For 'all around' I would choose the 100L. IS alone makes it worth it in me eyes, but I also think the 100mm focal length is better for all around.


----------



## Zeidora (Oct 27, 2016)

The 180 is a specialty lens, not terribly good for general use.


----------



## Click (Oct 27, 2016)

Ryananthony said:


> For 'all around' I would choose the 100L. IS alone makes it worth it in me eyes, but I also think the 100mm focal length is better for all around.



+1


----------



## Don Haines (Oct 27, 2016)

Click said:


> Ryananthony said:
> 
> 
> > For 'all around' I would choose the 100L. IS alone makes it worth it in me eyes, but I also think the 100mm focal length is better for all around.
> ...


+2


----------



## neuroanatomist (Oct 27, 2016)

Agree on the 100L, and it works well for portraits, too.


----------



## Maximilian (Oct 27, 2016)

Hi Ryan!

You forgot to mention if you're using an APS-C or a FF body.

I'd give the same recommendation below for FF for APS-C even the 100L begins to turn into a specialist (160 mm equiv.). 



Don Haines said:


> Click said:
> 
> 
> > Ryananthony said:
> ...


+3


----------



## Helmi2010 (Oct 27, 2016)

Hi Ryan

Well, one big question, handheld or tripod? If tripod, the 180mm is, in my opinion, a bit sharper than the 100mm. If handheld and EF, the 100mm is the better choice.
As an alternative, the Sigma 2.8 150mm with IS is a very good lens, with a 2X TC you have enough reach to shot flying dragonflies, even with FF.

Best regards Helmut



Aeshna_V1 by Helmut Gloor, auf Flickr


----------



## Ryan85 (Oct 27, 2016)

Thank you for the comments. I shoot full frame.


----------



## Random Orbits (Oct 27, 2016)

Maximilian said:


> Hi Ryan!
> 
> You forgot to mention if you're using an APS-C or a FF body.
> 
> ...



+4. If you want to go higher in magnification then you'll end up with the MP-E 65mm eventually. The 180L will allow you have a longer working distance and a narrower AOV, which will help diffuse the background, but the 100L has IS, is lighter and is a more general lens. The 100L and MP-E 65 make a good combo. ;D


----------



## Ryan85 (Oct 27, 2016)

The other option I have is using my 100-400 v2 with the Canon close up filter. That gives around the 1:1 Thoughts?


----------



## neuroanatomist (Oct 27, 2016)

Ryan85 said:


> The other option I have is using my 100-400 v2 with the Canon close up filter. That gives around the 1:1 Thoughts?
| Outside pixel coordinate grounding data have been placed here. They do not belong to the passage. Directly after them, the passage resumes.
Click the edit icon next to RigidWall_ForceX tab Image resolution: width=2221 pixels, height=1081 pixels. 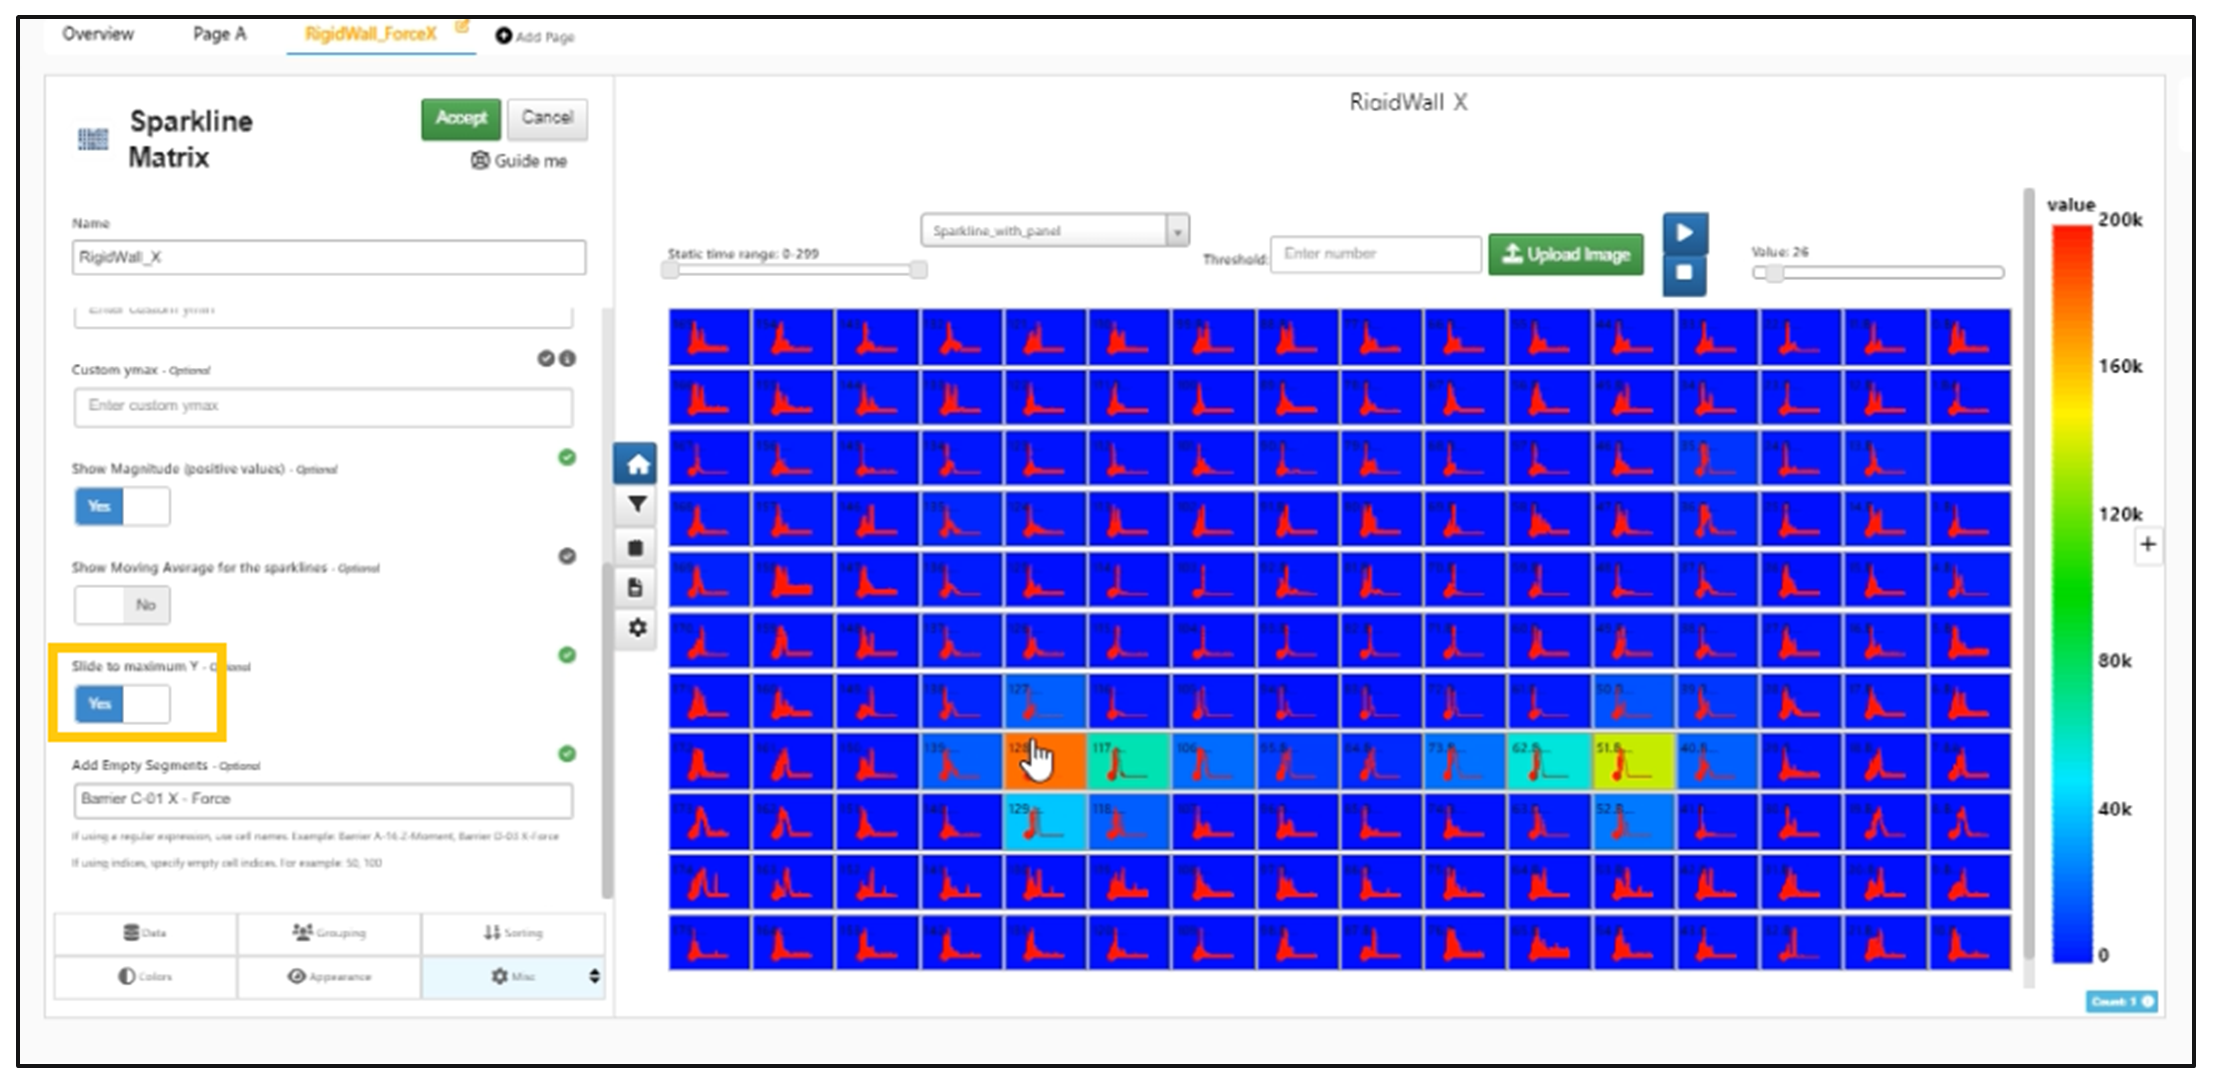[462, 27]
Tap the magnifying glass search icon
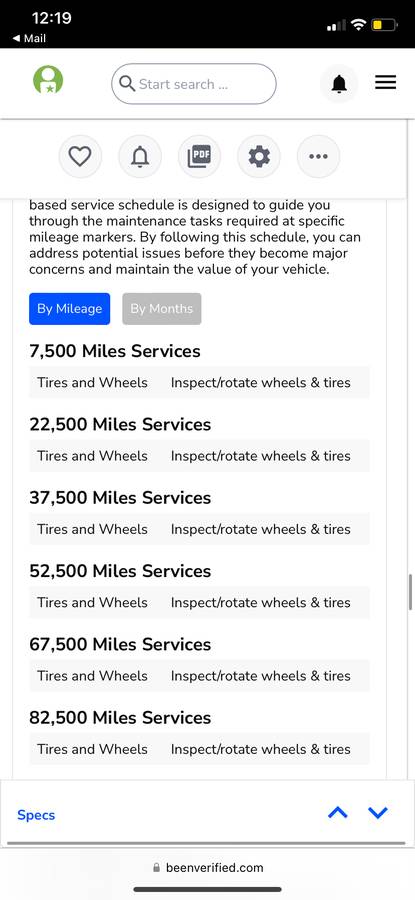This screenshot has width=415, height=900. [x=127, y=84]
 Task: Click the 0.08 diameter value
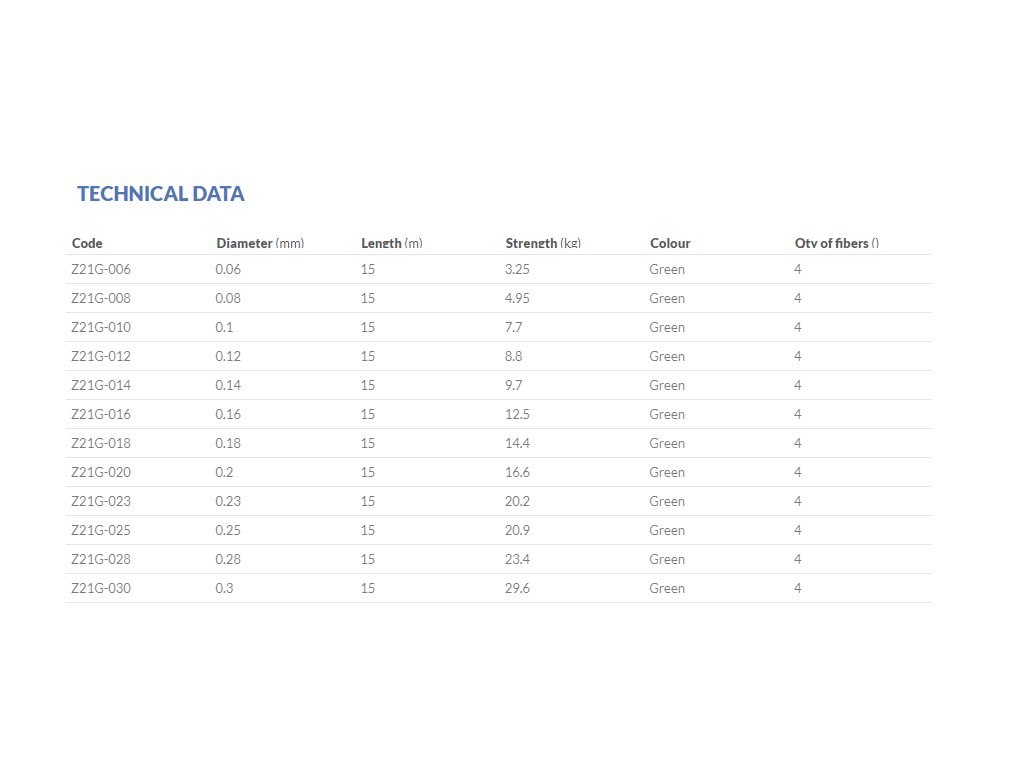(x=228, y=298)
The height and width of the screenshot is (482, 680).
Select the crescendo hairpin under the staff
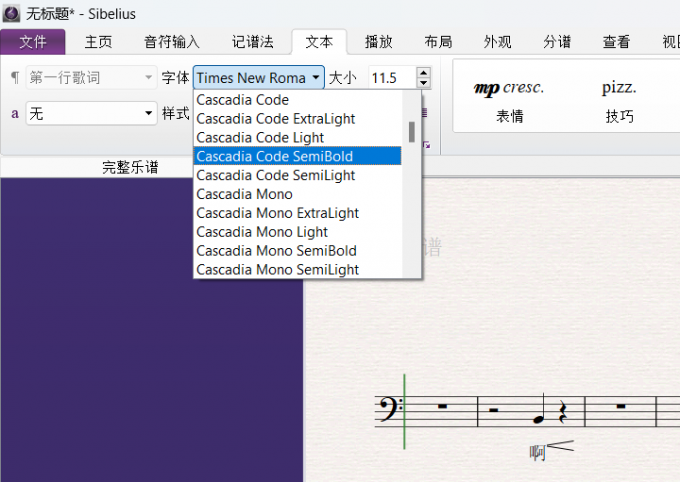point(560,449)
Certainly the 500D is a cheaper option, it gets you to 0.78x. However, close-up lenses are not as convenient to use, as you're essentially limited to a fixed working distance. IMO, they're a good option if you're looking to take an occasional close-up image and are tight on funds or space (e.g. travel when you're already bringing a high IQ telezoom). But if you can afford it, a dedicated macro lens is a much better option.


----------



## Mikehit (Oct 27, 2016)

It sounds to me like you are not totally sold on macro photography in which case the close-up filter is a good interim to see how serious you are. The plus side of the 100mm macro is, like all L lenses, it holds its price well so you will not lose much in resale if you decide to move it on (less if you buy second hand). 

The 100mm lens also makes an excellent portrait lens if you are interested in that as well.


----------



## Don Haines (Oct 27, 2016)

Ryan85 said:


> The other option I have is using my 100-400 v2 with the Canon close up filter. That gives around the 1:1 Thoughts?


Keep in mind that the IS on the 100L has been optimized for macro work and that the 100L has MANY more steps of focus than regular lenses...


----------



## NancyP (Oct 27, 2016)

I am a macro-holic. ;D
For increasing magnification on short focal length lenses, use extension rings, and cheap ones are fine - Kenko air has the same optical properties as Canon air. 
For increasing magnification on long focal length lenses, use teleconverters. 
For cheaper and more compact option at normal and telephoto lens focal lengths, a compound diopter screw-on lens is good. I have one I use for a fixed-lens compact camera.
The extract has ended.